Fortunatus

[797] Fortunatus, Titel eines deutschen Volksbuches aus dem Anfang des 16. Jahrh., das wahrscheinlich nach einem fremden Original, jedenfalls aber mit Benutzung verens vorhandener Motive der Erzählungsliteratur von einem unbekannten Verfasser bearbeitet ist und eine in Cypern, England und Flandern spielende Geschichte behandelt. F. gelangt in den Besitz eines Geldbeutels, der niemals leer wird, und eines »Wünschhütleins«, mit dessen Hilfe er sich in jedem Augenblick an jeden beliebigen Ort versetzen kann. Seine Söhne, denen er diese Gegenstände vermacht, geraten dadurch in Unglück.
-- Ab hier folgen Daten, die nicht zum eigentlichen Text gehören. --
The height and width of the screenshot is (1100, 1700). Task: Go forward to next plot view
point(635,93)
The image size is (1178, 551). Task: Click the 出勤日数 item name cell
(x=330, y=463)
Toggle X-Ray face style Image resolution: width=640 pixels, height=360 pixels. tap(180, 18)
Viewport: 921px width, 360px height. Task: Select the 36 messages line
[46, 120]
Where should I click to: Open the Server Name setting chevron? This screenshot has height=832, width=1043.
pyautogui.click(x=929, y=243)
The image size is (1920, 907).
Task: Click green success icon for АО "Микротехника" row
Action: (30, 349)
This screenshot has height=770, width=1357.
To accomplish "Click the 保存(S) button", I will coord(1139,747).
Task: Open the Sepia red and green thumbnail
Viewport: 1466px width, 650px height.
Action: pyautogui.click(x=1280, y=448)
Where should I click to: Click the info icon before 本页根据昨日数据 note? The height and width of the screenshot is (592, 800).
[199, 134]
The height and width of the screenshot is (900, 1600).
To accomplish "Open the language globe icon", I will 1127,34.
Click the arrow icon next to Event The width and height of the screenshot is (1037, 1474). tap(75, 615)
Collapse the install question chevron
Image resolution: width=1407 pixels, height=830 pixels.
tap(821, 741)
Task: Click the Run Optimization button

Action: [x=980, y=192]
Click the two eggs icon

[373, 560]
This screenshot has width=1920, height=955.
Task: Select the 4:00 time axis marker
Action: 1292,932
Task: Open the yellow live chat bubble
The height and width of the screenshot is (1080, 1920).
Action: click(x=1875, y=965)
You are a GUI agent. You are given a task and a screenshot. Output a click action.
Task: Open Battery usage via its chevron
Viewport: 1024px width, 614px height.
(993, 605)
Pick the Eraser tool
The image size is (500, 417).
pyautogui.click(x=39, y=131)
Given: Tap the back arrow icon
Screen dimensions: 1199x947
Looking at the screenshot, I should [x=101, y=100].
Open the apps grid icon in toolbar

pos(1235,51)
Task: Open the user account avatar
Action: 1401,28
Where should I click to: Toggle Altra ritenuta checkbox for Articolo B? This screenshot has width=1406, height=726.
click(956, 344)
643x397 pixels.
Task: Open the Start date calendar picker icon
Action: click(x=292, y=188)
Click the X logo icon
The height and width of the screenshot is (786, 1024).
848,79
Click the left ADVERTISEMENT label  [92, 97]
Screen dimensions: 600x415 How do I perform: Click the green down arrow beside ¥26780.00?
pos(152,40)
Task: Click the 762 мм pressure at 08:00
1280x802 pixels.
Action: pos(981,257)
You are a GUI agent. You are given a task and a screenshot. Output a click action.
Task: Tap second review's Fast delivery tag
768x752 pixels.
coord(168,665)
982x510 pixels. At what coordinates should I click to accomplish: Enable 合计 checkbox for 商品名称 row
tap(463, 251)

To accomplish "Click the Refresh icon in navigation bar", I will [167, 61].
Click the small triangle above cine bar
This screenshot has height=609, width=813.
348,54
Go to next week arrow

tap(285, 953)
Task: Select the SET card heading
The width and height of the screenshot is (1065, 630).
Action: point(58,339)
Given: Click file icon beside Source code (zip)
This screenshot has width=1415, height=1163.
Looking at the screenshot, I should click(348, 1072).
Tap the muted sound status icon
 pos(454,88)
Der älteste bekannte Druck ist der von Augsburg 1509. Dramatisiert wurde der Stoff zuerst von Hans Sachs (1553), nachher von dem Engländer Thomas Dekker in »The pleasant comedie of old Fortunato« (Lond. 1600; deutsch von Schmidt: »F. und seine Söhne«, Berl. 1819); im 17. Jahrh. brachten die englischen Komödianten das Drama Dekkers nach Deutschland herüber, wo es sich bis in unser Jahrhundert auf dem Puppentheater erhielt. Eine freie dichterische Bearbeitung des Stoffes lieferte Tieck im »Phantasus« (Bd. 3) und Chamisso in seinem Jugendwerk »Fortunati Glücksäckel und Wunschhütlein« (hrsg. von Koßmann, Stuttg. 1895); einen Teil desselben behandelte auch Uhland in achtzeiligen Stanzen. Vgl. den Artikel »F.« von Zacher in der Enzyklopädie von Ersch und Gruber; Harms, Die deutschen Fortunatusdramen (Hamb. 1892).

Quelle:
Meyers Großes Konversations-Lexikon, Band 6. Leipzig 1906, S. 797.